What the task asks =
Starting at the line that contains "You are a GUI" and ending after the line that contains "This screenshot has", copy those lines of the items with "legend-box" renamed to "legend-panel", leaving all else unchanged.

Information supplied =

[Start of Attachment]

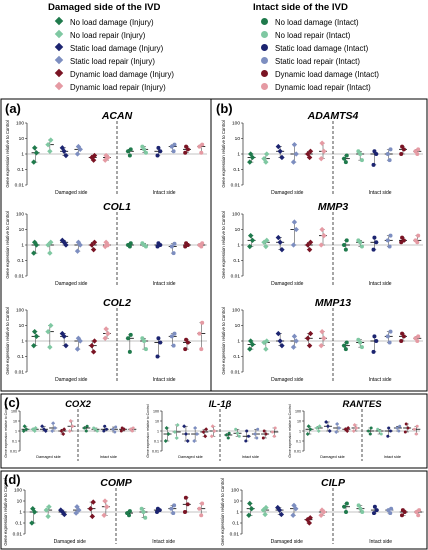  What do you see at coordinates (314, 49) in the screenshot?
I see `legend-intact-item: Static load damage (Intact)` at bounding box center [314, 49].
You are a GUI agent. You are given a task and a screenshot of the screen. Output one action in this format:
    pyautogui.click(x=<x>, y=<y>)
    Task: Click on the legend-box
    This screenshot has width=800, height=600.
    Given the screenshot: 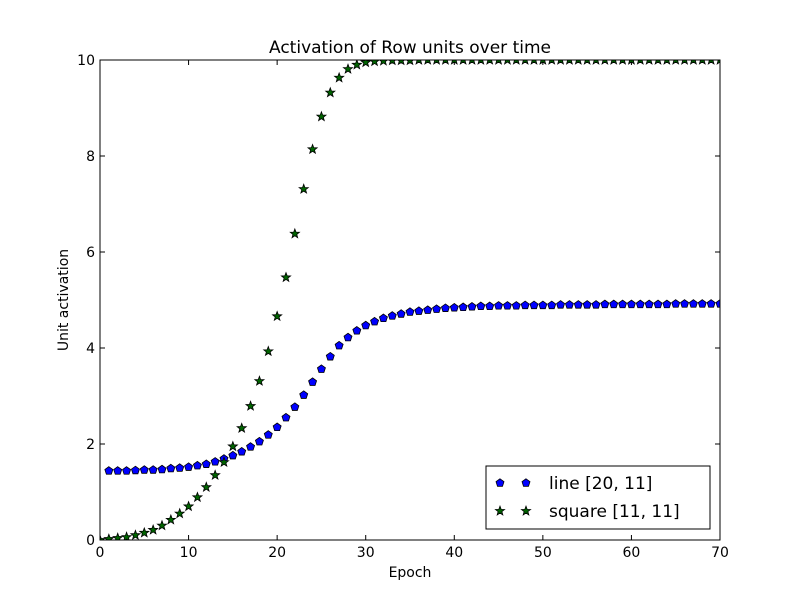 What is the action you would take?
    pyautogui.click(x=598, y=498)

[End of Attachment]

The completed task =
You are a GUI agent. You are given a task and a screenshot of the screen. Output one action in this format:
    pyautogui.click(x=<x>, y=<y>)
    Task: Click on the legend-panel
    This screenshot has width=800, height=600.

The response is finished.